[Stored items]
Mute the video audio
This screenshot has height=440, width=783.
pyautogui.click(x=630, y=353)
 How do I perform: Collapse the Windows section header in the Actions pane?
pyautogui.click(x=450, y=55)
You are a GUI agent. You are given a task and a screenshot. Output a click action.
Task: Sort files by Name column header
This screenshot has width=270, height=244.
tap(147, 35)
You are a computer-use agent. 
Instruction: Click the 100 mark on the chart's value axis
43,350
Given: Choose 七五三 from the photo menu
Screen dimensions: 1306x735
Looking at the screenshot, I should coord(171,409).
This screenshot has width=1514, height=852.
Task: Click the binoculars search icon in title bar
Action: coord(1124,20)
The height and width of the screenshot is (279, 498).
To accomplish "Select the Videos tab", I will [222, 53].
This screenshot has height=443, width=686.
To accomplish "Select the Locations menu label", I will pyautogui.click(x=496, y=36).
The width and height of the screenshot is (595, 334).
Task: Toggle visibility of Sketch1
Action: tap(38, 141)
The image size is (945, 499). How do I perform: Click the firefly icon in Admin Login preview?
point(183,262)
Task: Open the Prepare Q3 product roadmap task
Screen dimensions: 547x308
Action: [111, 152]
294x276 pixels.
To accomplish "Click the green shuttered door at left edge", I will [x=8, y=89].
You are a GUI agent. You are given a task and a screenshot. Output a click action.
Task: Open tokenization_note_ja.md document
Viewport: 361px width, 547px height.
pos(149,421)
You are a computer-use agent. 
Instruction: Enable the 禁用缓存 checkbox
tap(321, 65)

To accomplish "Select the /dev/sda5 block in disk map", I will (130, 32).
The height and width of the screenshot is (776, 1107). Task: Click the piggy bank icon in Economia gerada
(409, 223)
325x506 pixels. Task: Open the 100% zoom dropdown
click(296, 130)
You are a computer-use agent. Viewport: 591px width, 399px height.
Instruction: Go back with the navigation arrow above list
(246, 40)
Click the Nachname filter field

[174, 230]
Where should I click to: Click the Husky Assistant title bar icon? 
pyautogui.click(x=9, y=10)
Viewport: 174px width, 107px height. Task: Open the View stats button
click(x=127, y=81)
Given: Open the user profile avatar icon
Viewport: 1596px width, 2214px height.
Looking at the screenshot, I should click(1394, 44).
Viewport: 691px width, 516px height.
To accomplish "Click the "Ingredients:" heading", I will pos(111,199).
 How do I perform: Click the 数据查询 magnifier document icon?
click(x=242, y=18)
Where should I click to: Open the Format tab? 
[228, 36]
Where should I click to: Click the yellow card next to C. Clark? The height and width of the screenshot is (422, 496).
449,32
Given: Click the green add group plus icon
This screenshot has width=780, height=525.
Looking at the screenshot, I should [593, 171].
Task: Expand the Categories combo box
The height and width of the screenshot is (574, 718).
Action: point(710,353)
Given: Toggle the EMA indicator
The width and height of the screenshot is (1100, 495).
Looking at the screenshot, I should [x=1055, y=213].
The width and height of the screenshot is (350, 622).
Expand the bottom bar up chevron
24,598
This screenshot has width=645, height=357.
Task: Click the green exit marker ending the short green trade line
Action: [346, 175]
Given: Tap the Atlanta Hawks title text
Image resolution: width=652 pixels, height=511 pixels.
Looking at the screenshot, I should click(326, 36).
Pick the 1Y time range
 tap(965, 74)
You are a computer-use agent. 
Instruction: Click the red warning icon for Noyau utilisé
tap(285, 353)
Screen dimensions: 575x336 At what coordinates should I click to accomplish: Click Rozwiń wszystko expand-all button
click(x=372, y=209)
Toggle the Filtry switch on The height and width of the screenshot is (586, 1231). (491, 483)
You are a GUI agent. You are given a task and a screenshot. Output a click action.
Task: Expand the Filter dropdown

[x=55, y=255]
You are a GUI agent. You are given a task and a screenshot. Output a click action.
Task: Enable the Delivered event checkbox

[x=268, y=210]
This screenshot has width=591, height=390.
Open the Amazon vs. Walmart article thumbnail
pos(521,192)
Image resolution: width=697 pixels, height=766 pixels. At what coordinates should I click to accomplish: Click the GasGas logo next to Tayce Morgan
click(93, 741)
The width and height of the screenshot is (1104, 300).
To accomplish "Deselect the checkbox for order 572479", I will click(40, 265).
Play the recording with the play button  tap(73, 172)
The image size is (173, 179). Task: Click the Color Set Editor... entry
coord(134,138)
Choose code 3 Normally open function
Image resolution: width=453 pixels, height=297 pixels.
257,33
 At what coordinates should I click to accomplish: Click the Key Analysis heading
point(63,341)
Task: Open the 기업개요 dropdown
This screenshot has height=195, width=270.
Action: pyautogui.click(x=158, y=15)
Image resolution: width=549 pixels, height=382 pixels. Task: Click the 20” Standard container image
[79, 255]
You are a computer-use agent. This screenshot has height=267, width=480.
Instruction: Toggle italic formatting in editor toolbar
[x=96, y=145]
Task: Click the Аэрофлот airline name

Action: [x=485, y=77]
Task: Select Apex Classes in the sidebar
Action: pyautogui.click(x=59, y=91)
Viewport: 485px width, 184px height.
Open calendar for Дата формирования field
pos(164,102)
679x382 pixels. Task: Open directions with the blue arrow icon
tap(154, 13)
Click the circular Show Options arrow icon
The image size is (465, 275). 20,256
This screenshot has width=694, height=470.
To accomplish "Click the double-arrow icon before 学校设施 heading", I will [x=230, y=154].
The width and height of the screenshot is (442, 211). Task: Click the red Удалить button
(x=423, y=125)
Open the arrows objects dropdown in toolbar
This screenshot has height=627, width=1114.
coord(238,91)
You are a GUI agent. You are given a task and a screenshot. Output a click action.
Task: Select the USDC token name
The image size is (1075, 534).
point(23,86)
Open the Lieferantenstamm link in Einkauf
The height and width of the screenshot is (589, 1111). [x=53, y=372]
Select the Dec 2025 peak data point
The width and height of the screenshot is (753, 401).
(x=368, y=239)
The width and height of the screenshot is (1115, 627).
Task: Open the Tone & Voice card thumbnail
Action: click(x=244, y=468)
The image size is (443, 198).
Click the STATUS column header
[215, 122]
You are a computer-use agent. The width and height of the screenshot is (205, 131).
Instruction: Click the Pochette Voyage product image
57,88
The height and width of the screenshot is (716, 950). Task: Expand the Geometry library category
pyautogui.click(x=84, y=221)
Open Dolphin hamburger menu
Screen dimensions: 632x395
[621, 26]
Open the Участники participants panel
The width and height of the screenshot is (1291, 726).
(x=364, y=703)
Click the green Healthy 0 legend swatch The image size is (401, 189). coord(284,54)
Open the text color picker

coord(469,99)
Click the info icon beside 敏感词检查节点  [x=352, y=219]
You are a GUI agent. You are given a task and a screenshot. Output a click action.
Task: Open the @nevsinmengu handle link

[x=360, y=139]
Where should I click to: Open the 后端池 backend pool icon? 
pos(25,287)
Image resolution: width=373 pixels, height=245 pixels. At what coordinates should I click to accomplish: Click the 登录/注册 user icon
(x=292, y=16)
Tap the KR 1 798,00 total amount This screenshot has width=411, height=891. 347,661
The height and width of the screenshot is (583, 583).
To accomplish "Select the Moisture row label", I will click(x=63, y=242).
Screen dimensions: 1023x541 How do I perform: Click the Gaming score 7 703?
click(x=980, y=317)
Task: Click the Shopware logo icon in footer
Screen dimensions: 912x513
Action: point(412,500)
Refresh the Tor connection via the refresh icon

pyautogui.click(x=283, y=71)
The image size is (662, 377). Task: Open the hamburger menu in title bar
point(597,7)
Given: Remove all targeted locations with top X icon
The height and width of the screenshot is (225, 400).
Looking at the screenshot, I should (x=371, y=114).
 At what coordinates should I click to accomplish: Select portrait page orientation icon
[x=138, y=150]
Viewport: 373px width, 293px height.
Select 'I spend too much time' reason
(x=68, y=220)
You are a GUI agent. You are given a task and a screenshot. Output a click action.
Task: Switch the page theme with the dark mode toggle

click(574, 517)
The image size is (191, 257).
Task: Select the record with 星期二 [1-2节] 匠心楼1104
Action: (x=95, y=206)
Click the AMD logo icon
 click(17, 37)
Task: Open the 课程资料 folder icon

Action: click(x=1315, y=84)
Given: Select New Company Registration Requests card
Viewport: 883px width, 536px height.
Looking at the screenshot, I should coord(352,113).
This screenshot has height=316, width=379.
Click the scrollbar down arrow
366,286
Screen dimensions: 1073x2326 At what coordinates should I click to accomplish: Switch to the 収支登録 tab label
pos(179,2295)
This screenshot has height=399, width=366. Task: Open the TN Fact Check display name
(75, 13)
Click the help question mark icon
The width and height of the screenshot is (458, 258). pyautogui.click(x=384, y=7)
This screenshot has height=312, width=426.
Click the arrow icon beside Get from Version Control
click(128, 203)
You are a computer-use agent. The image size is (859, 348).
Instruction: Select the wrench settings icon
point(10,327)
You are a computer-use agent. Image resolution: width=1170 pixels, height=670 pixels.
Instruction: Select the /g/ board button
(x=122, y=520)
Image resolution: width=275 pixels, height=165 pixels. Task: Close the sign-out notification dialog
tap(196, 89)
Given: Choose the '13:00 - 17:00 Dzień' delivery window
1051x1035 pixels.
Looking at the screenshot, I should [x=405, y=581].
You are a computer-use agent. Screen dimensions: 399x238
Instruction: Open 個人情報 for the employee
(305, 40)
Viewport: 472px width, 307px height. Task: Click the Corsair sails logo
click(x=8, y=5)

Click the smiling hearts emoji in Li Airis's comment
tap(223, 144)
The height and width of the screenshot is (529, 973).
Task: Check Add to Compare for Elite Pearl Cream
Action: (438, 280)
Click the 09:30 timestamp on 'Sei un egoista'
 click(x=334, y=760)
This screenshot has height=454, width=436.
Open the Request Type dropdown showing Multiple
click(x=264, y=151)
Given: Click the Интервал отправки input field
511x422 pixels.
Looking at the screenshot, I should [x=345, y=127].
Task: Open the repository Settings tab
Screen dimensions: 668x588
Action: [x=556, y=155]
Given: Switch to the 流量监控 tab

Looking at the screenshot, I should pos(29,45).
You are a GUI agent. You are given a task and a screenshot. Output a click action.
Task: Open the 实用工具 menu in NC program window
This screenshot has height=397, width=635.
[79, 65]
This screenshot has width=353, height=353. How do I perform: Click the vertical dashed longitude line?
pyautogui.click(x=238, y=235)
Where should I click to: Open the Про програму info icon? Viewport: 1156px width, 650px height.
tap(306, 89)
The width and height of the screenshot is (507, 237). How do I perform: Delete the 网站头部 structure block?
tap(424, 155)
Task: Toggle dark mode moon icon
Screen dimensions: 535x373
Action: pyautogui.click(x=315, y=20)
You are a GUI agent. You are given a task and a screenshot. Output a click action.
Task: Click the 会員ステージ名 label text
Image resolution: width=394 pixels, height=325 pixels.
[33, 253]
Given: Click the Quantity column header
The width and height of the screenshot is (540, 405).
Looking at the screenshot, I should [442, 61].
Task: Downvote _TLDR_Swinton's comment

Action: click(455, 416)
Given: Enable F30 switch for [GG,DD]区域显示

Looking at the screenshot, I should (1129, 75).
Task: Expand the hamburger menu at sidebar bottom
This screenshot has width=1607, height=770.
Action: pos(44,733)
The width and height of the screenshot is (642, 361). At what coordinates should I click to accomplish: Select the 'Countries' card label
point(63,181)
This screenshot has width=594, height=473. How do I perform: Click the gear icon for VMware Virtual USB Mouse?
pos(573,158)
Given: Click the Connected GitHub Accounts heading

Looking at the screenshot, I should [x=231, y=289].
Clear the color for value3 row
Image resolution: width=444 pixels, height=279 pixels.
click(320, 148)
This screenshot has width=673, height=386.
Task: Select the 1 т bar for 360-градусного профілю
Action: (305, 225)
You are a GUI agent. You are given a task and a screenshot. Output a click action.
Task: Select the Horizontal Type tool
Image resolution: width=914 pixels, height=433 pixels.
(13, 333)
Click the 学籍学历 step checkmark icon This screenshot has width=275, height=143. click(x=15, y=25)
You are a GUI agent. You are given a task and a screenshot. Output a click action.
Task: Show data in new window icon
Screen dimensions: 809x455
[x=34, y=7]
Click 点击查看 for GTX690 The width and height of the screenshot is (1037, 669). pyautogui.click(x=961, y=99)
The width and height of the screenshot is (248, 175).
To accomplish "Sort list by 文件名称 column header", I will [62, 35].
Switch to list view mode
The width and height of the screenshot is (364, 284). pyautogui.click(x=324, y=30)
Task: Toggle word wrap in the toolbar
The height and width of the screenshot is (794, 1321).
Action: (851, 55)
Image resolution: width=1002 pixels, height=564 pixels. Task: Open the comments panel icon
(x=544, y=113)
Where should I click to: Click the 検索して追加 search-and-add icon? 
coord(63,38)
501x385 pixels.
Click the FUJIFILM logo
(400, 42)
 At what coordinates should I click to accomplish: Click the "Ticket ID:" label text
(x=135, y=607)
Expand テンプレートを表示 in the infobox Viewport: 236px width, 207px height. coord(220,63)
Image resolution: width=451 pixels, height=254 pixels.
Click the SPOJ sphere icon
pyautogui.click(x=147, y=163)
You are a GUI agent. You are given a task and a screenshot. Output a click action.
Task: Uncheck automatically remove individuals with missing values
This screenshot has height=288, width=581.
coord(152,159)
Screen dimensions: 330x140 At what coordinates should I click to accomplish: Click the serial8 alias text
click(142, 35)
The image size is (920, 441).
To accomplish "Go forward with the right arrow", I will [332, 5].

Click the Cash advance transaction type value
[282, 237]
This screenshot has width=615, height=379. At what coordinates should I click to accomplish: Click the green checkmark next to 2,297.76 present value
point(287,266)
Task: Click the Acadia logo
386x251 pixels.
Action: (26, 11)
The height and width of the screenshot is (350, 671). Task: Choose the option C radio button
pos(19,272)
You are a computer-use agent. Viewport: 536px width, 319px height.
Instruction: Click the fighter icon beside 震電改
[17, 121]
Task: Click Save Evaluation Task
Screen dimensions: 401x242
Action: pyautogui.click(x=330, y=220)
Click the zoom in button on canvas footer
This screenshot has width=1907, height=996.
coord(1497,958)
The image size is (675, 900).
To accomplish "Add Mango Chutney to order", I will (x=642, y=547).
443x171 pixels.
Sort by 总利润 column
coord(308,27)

**Task objective:**
Could you say how many lines of the entries contain the string "order"? Only the number should be given.

**Solution to the exercise:**
2